### [EXCERPTED DATA]
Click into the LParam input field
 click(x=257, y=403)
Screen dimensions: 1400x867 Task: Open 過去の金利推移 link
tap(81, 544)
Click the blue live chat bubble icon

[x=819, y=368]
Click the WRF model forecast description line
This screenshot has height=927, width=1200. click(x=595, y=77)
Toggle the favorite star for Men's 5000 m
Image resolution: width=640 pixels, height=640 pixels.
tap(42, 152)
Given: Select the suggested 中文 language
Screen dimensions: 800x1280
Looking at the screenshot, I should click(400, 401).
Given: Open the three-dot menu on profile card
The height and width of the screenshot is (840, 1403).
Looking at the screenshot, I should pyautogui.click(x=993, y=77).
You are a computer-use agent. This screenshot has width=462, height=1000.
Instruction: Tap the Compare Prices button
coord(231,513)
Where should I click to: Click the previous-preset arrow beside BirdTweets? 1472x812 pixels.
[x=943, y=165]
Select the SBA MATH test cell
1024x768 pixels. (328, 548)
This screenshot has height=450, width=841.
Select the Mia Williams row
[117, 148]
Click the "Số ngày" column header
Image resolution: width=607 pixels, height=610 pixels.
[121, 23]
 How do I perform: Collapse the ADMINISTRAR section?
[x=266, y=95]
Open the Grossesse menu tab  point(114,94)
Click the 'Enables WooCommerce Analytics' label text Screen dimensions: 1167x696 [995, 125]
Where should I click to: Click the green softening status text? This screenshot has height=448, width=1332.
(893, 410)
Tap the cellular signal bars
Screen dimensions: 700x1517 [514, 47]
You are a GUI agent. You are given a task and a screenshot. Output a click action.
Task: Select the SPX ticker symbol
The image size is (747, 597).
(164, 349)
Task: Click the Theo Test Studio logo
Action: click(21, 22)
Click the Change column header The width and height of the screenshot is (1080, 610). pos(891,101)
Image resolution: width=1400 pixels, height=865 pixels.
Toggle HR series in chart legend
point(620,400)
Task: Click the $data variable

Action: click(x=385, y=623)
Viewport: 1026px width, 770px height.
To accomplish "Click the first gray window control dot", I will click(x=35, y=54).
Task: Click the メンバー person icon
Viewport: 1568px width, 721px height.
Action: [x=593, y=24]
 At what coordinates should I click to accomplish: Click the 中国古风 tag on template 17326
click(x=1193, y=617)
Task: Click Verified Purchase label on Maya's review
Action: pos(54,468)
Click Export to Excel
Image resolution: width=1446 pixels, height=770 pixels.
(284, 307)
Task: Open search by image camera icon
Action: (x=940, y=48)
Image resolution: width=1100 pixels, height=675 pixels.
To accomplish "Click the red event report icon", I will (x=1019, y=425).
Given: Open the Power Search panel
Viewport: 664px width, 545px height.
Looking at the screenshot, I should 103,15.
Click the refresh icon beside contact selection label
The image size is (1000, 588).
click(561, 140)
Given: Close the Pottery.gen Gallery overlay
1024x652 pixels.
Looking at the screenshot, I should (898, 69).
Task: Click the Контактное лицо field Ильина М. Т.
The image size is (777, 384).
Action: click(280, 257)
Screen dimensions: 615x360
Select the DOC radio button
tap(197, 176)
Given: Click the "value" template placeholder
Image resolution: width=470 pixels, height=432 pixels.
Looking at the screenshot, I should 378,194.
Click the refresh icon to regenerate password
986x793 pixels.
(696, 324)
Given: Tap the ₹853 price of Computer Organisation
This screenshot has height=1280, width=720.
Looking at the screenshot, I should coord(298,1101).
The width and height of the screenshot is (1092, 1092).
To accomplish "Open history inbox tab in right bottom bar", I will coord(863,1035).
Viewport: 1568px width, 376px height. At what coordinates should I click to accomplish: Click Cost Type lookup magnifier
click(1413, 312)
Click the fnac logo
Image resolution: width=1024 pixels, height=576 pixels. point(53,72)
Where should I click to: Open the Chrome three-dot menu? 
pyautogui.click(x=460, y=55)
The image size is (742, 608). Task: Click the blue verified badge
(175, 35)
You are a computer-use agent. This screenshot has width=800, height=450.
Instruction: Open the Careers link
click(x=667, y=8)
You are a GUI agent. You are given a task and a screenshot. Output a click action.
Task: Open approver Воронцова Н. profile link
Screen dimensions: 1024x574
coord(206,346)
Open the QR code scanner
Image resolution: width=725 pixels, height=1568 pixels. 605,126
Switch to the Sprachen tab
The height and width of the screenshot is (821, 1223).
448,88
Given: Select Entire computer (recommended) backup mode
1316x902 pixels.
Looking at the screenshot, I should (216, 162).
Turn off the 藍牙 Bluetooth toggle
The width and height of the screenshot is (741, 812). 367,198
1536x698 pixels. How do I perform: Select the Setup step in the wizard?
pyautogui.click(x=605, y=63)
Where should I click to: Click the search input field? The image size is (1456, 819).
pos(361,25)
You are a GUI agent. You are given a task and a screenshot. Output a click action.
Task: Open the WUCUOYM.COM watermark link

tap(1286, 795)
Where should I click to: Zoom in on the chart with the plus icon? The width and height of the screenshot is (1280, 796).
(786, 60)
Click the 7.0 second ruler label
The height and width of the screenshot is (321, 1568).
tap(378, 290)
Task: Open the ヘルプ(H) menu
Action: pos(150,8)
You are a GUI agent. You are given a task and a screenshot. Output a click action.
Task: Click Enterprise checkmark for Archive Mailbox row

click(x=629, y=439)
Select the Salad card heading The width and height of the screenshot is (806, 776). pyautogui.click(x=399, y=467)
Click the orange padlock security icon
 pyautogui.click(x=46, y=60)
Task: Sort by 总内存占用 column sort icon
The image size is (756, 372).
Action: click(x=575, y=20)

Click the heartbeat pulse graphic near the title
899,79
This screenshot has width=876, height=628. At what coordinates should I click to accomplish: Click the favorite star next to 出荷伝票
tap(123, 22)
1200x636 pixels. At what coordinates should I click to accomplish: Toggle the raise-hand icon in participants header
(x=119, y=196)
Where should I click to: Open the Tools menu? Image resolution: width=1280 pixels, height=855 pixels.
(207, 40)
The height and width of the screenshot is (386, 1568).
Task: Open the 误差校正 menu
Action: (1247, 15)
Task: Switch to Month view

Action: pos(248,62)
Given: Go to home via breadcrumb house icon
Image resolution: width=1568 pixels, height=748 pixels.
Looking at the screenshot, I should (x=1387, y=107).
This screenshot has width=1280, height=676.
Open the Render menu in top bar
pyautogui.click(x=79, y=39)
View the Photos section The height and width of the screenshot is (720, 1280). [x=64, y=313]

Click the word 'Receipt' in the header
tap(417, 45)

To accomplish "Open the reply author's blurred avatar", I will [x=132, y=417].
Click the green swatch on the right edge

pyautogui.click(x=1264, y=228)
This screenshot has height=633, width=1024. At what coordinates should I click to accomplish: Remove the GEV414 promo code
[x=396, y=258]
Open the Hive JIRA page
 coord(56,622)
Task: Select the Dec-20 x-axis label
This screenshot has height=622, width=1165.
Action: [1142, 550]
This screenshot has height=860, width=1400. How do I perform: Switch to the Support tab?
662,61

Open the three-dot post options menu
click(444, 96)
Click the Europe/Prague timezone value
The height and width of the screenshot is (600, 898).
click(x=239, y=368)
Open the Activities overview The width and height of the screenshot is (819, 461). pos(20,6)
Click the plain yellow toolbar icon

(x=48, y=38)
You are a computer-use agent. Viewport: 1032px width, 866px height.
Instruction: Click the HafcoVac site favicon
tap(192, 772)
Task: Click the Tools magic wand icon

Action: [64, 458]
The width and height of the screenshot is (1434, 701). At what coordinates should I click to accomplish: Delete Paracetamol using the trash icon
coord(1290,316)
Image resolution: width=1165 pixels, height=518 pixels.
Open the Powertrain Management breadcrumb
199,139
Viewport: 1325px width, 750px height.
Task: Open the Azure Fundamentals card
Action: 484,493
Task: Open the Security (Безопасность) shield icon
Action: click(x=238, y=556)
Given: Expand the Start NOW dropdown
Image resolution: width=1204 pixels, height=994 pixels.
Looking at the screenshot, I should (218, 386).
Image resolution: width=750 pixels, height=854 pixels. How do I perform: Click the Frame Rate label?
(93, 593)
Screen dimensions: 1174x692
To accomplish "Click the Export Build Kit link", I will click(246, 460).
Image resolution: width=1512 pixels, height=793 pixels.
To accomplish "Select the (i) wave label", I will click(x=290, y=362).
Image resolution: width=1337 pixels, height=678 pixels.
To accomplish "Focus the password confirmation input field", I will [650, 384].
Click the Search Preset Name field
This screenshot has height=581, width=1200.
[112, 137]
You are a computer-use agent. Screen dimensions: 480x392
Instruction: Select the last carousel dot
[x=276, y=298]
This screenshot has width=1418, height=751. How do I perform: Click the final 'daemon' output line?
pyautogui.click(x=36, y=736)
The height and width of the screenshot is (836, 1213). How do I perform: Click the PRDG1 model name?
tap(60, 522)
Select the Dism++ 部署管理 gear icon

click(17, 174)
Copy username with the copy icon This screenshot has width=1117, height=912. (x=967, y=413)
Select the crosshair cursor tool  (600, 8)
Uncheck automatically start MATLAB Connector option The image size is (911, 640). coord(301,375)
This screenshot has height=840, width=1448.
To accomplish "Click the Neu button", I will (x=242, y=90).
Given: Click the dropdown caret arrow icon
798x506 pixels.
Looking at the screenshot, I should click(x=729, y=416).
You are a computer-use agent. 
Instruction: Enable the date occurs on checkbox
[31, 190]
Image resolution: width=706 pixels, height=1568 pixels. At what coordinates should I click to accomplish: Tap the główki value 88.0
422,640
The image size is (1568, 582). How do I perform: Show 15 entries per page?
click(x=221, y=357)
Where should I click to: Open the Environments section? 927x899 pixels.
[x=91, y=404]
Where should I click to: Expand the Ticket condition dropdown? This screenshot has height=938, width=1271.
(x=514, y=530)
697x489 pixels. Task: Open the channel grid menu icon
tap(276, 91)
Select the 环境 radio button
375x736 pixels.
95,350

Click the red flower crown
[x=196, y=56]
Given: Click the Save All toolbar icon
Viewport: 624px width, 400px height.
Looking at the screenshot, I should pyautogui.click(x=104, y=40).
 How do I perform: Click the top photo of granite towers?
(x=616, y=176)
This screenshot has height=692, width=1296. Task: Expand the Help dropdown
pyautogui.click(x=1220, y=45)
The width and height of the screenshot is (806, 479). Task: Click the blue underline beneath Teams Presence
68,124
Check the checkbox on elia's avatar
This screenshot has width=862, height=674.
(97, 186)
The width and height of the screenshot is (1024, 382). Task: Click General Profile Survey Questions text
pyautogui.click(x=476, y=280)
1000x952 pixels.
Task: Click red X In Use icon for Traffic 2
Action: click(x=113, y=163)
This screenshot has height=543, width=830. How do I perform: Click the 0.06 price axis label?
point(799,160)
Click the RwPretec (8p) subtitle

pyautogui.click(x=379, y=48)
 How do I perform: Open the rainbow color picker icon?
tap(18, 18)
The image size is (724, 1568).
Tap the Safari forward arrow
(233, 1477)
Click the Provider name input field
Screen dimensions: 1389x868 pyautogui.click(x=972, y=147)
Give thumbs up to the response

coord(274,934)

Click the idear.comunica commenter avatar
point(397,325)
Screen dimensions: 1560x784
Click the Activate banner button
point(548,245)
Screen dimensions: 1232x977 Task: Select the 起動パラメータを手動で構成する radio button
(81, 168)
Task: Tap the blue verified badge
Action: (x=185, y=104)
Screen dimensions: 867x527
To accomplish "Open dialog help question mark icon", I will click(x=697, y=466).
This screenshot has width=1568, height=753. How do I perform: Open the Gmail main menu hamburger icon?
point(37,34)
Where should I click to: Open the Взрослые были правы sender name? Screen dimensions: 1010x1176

### [WHAT YOU WILL DO]
The answer should be an exact copy of the lines from the one containing "Tap the Safari forward arrow" through the last line of the entries, both included.

### [OUTPUT]
Tap the Safari forward arrow
(233, 1477)
Click the Provider name input field
Screen dimensions: 1389x868 pyautogui.click(x=972, y=147)
Give thumbs up to the response

coord(274,934)

Click the idear.comunica commenter avatar
point(397,325)
Screen dimensions: 1560x784
Click the Activate banner button
point(548,245)
Screen dimensions: 1232x977 Task: Select the 起動パラメータを手動で構成する radio button
(81, 168)
Task: Tap the blue verified badge
Action: (x=185, y=104)
Screen dimensions: 867x527
To accomplish "Open dialog help question mark icon", I will click(x=697, y=466).
This screenshot has width=1568, height=753. How do I perform: Open the Gmail main menu hamburger icon?
point(37,34)
Where should I click to: Open the Взрослые были правы sender name? Screen dimensions: 1010x1176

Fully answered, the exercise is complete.